A comprehensive internationalization-strategy framework; adapted from [8, pp. 4–17].
Aims, goals and objectives are still acceptable for programming automata and robots, yet business enterprises and other societal human organizations function effectively only with human intentionality or purposefulness. It is precisely this human organization intentionality on top of Fig. 1 that, along with the analysis of pertinent stakeholder groups, collegially drives the system-dynamics modeling process, providing decision support for the continual improvement of a firm’s processes and operations as well as its strategies and tactics.
Many SD modeling applications appear as ‘atheoretical’ consulting interventions, yet extant strategy-design clockworks and frameworks can help elicit practitioner knowledge, about a specific firm’s problematic or strategic-decision situation. These conceptual dynamic clockworks and static frameworks often are too general and vague, while custom-built SD simulation models enable clear thinking, about the situation-specific decisions behind strategy and business-process (re) design.
If properly used, however, said clockworks and frameworks help practitioners identify parameters and variables pertinent to their situation-specific problematic or strategy-design challenge. For this reason, pertinent parameter and variable identification appears on the left panel of Fig. 1, separately from the SD modeling process on the right panel of Fig. 1, even though final parameter calibration and variable specification eventually become embedded within the system-dynamics modeling process.
The process of collegially building the system dynamics model on Fig. 3 helped the extended team of HSFO marketers grasp the crucial relation between an articulated internationalization-strategy design and their firm’s capability to implement that design. This peculiar insight into a firm’s problematic or strategic-decision situation often leads to sustainable improvements in sales revenue and accounting profit, as opposed to the inhumane wealth accumulation by any means.

Stock-and-flow diagram of a SD simulation model, pertinent to HSFO logistics and marketing processes and operations, within the client firm’s United States East Coast (USEC), and Latin America and West Africa (LAWA) geographical regions.
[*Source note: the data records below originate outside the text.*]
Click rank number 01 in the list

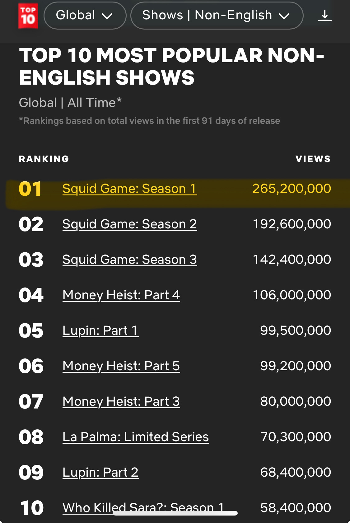click(30, 189)
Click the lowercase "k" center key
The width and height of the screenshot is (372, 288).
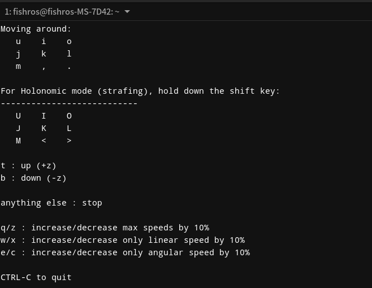(x=44, y=54)
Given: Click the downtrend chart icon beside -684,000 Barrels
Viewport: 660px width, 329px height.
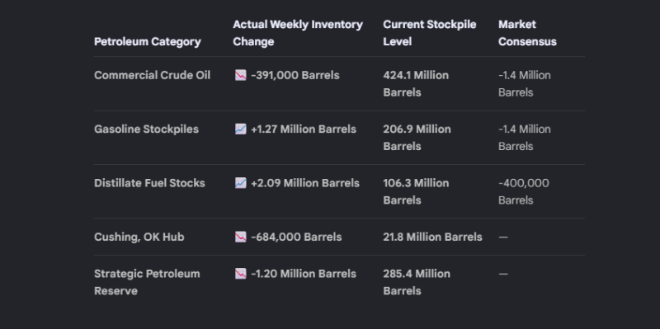Looking at the screenshot, I should point(240,237).

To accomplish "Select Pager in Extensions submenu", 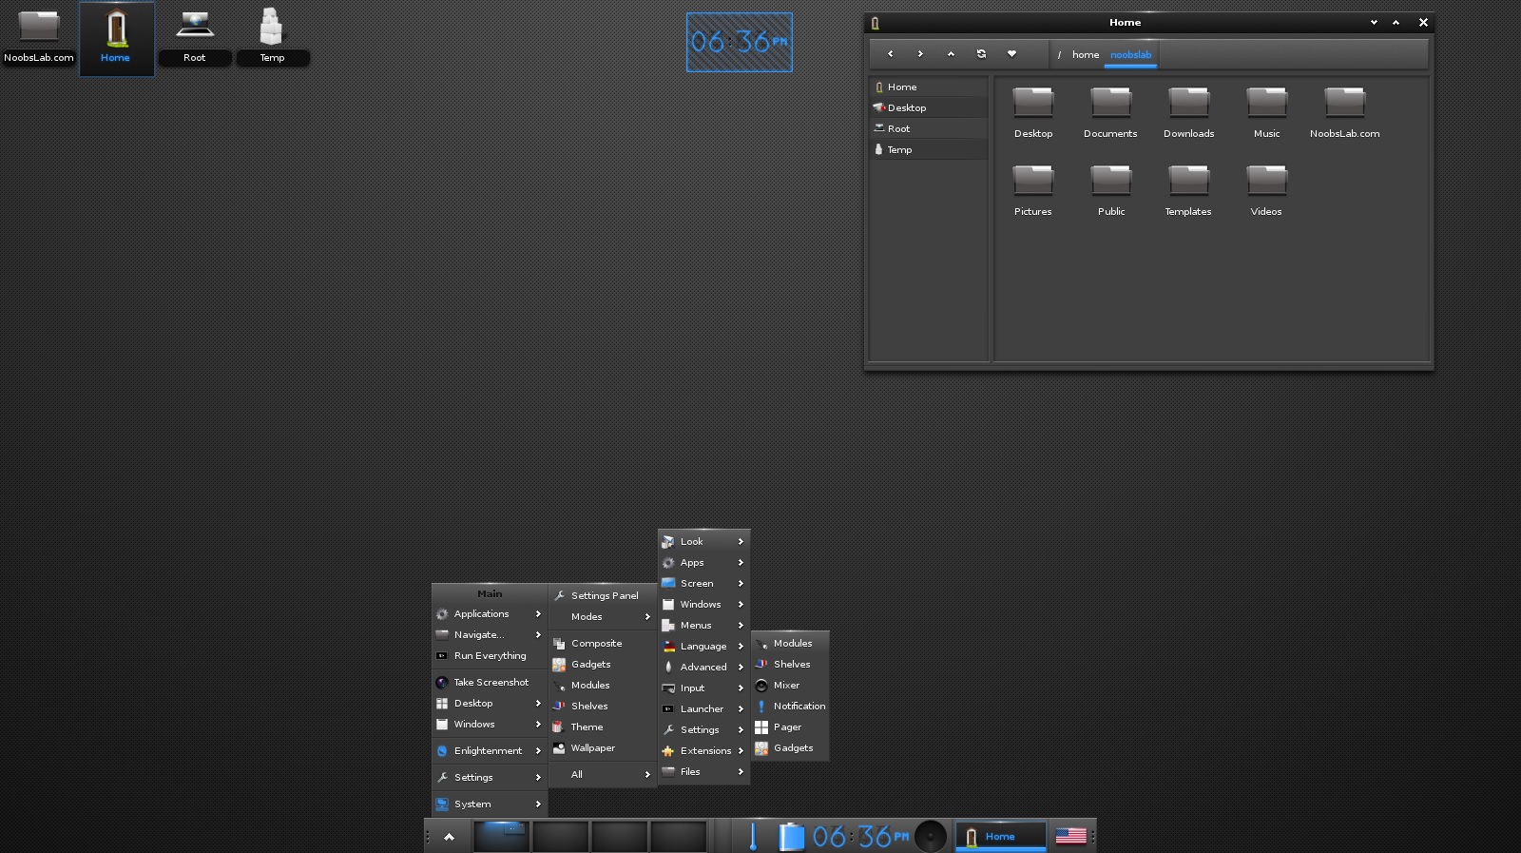I will coord(790,727).
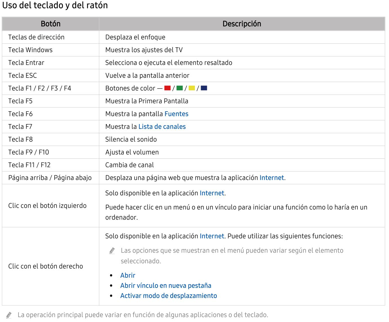This screenshot has height=322, width=389.
Task: Click the red color button swatch
Action: tap(167, 88)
Adapted from Yip [8, pp. 4–17], the comprehensive internationalization-strategy framework on Fig. 2 is linked through a cost-benefit analysis (CBA), subjoined to the comprehensive internationalization-strategy framework on Fig. 2, to the potential benefits of galvanizing multi-domestic HSFO marketing processes and operations (Table 1), initially into the global and, eventually, into the transnational internationalization-strategy archetype [6]. The two frameworks shown on Fig. 1, and on Fig. 2 — the latter in conjunction with the Table 1 subjoined CBA—provide the context and subtext of this praxis-research intervention, intended to continually improve both the effectiveness and the efficiency of the client firm’s HSFO marketing and sales processes and operations.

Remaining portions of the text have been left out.